Scientific classification
- Kingdom: Animalia
- Phylum: Chordata
- Class: Aves
- Order: Gruiformes
- Family: Psophiidae
- Genus: Psophia
- Species: P. dextralis
- Binomial name: Psophia dextralis Conover, 1934

= Olive-winged trumpeter =

- Genus: Psophia
- Species: dextralis
- Authority: Conover, 1934
- Conservation status: EN

Species of bird

The olive-winged trumpeter (Psophia dextralis) is a species of bird in the family Psophiidae. It is found in the Amazon rainforest of Brazil, but only east of the Tapajós River and west of the Araguaia River.
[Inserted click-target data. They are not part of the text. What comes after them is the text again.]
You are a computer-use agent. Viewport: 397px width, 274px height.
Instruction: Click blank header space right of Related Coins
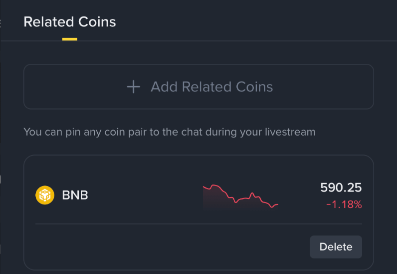249,22
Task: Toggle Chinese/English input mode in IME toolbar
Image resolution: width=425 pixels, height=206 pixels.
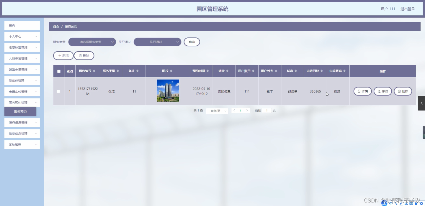Action: pyautogui.click(x=391, y=203)
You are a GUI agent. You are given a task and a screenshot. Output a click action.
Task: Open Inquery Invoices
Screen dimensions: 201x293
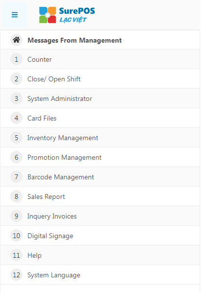(x=100, y=216)
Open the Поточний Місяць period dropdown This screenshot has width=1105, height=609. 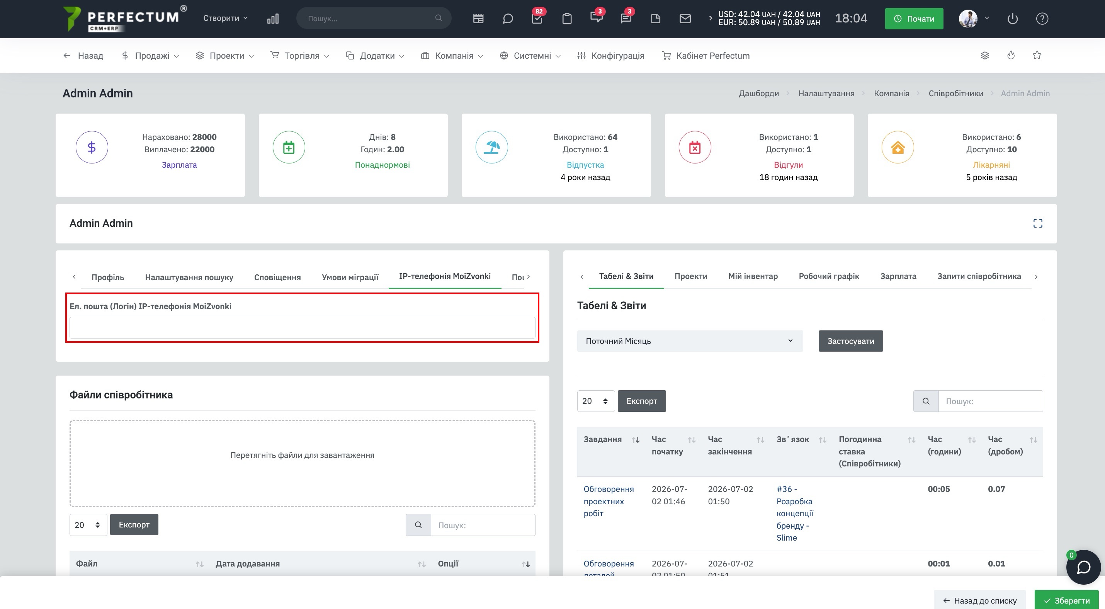pyautogui.click(x=689, y=341)
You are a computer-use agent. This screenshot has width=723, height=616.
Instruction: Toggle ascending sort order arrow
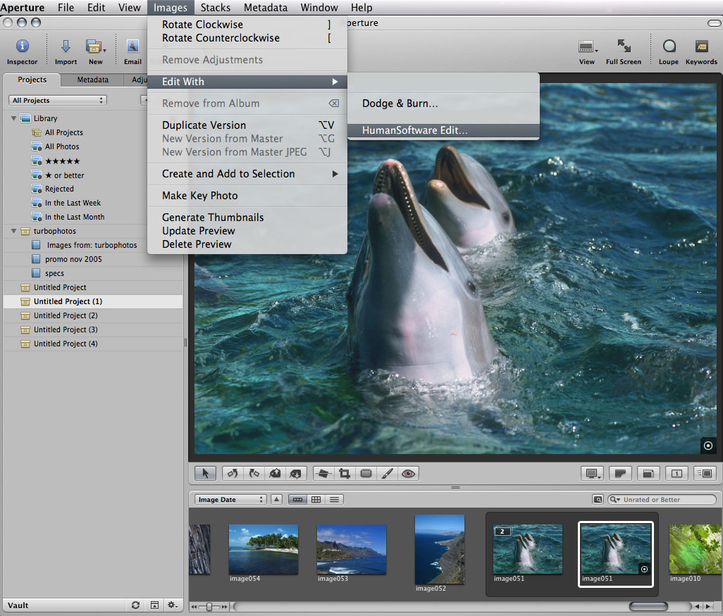pos(276,500)
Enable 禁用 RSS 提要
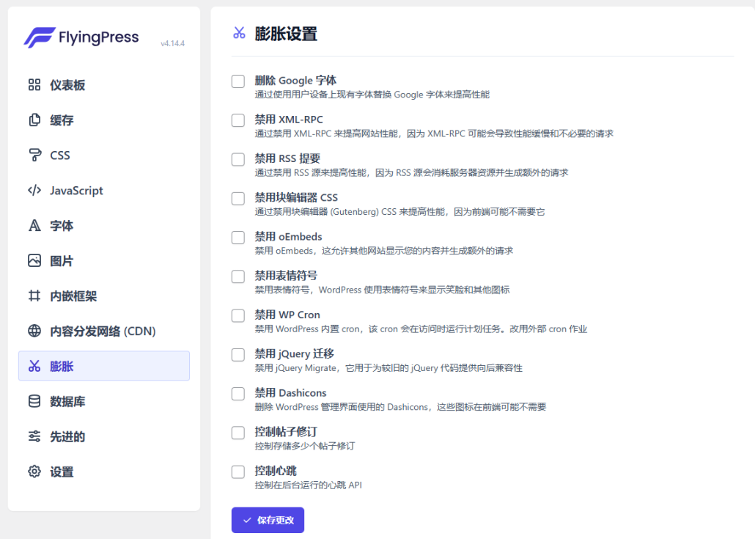 click(x=237, y=159)
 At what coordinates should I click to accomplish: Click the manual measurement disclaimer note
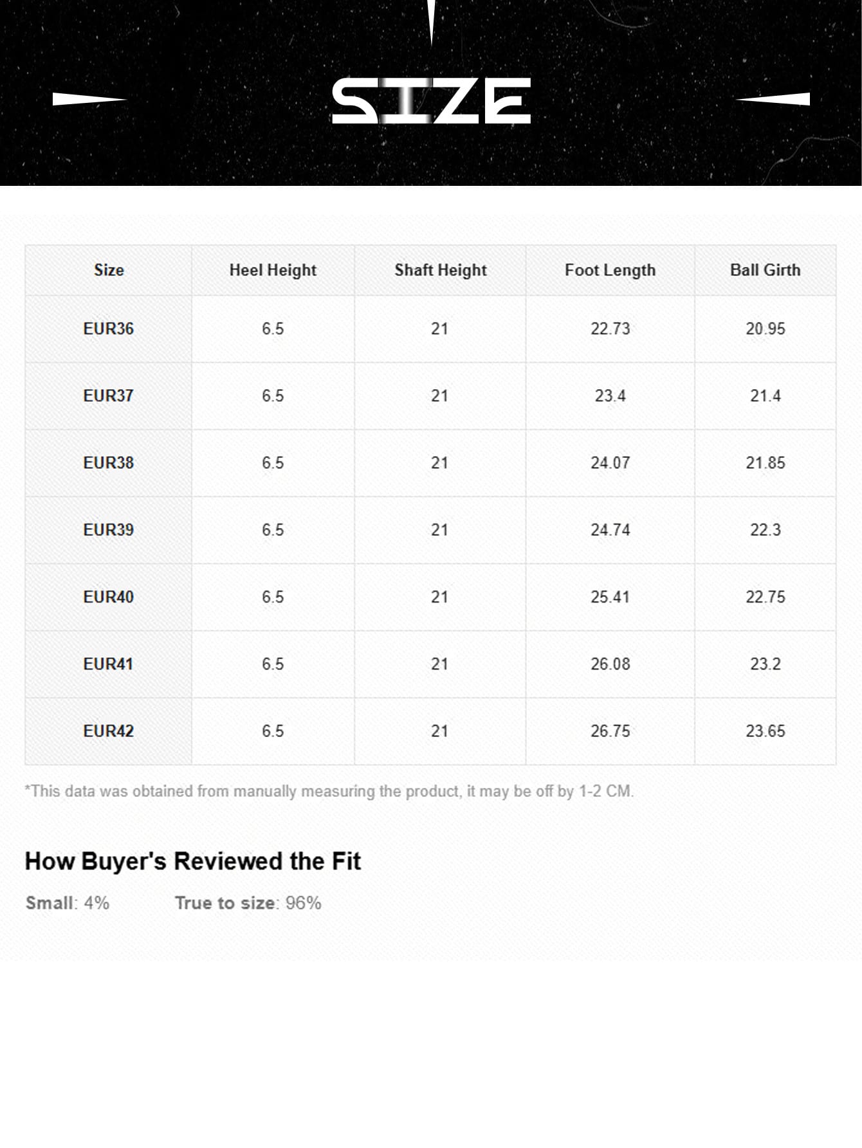(329, 791)
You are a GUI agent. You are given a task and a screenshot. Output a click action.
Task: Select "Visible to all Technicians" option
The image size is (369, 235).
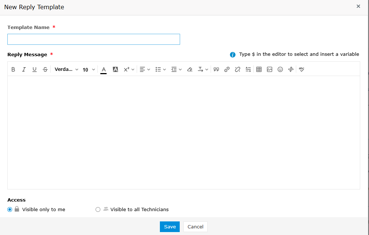point(98,209)
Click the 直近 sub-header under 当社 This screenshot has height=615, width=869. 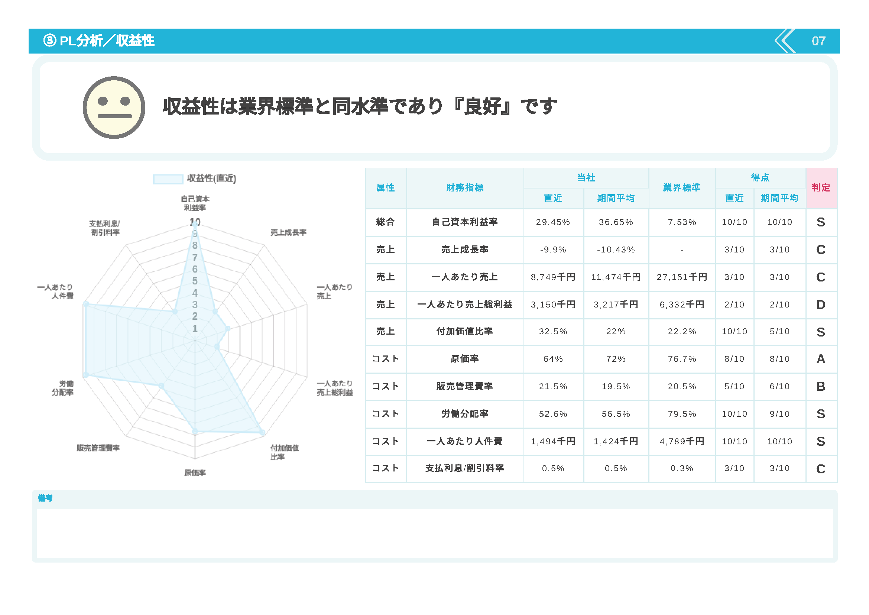[x=554, y=197]
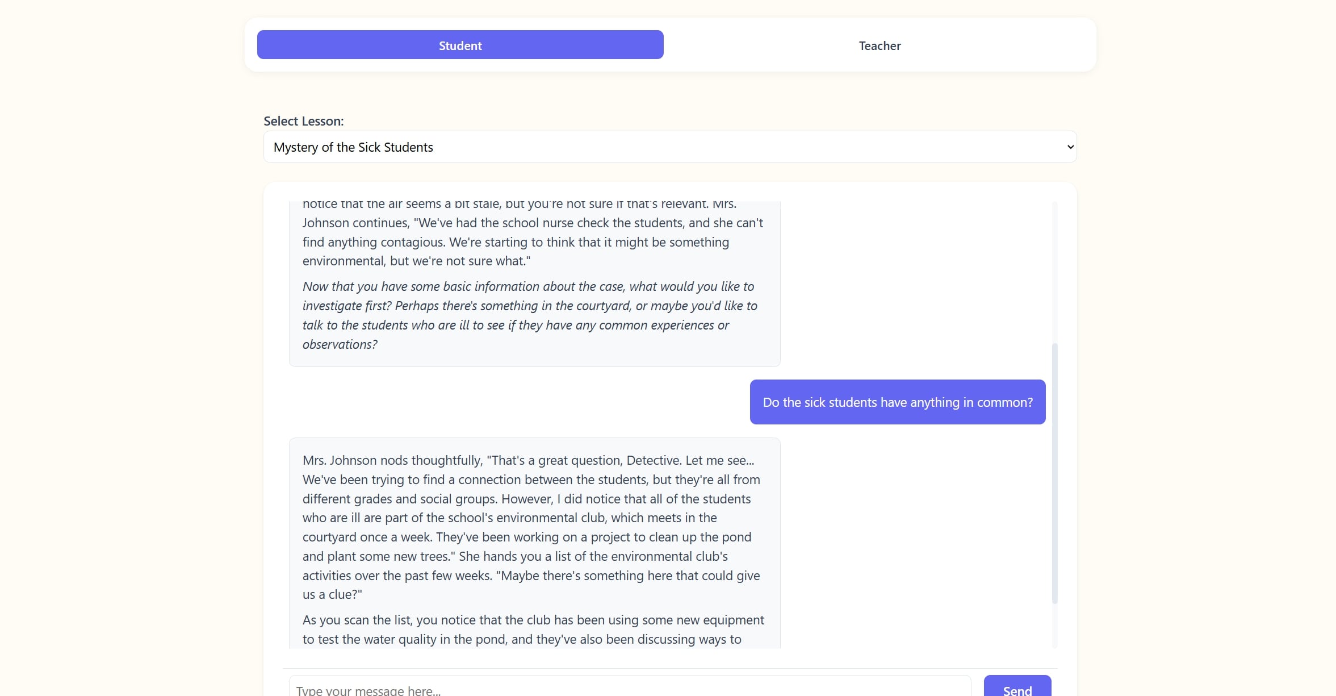Click the scrollbar track below the thumb

pyautogui.click(x=1055, y=625)
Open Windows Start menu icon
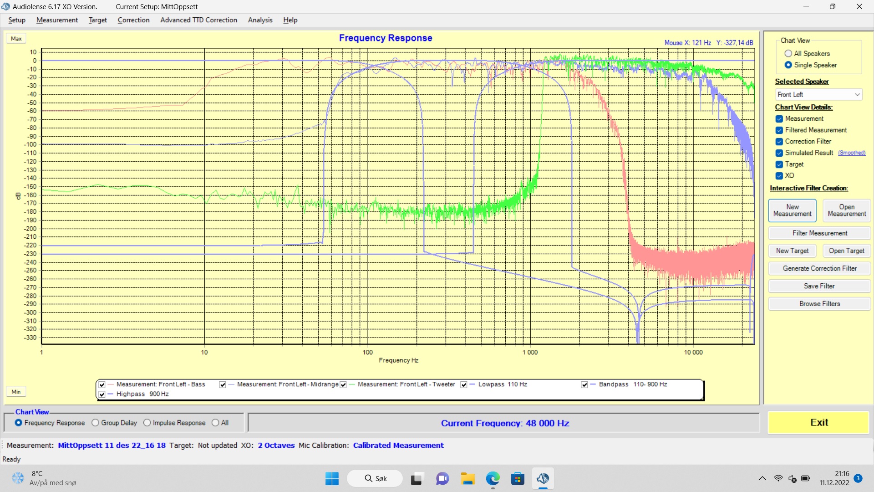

This species is listed as Endangered by the IUCN. While the IUCN currently regards Psophia dextralis as a full species, IOC and eBird/Clements taxonomies still regard the olive-winged trumpeter as a subspecies of dark-winged trumpeter (Psophia viridis) as (P. v. dextralis), typically under the common name "dusky-backed trumpeter".

== Behavior ==
The olive-winged trumpeter lives in dense lowland rainforest away from human contact.
=== Diet ===
The olive-winged trumpeter's diet consists of fruit, small vertebrates, arthropods and carrion.
=== Threats ===
The olive-winged trumpeter is threatened by deforestation and hunting.
=== Breeding ===
The olive-winged trumpeter's breeding is not well documented; all that is known is that its eggs are large.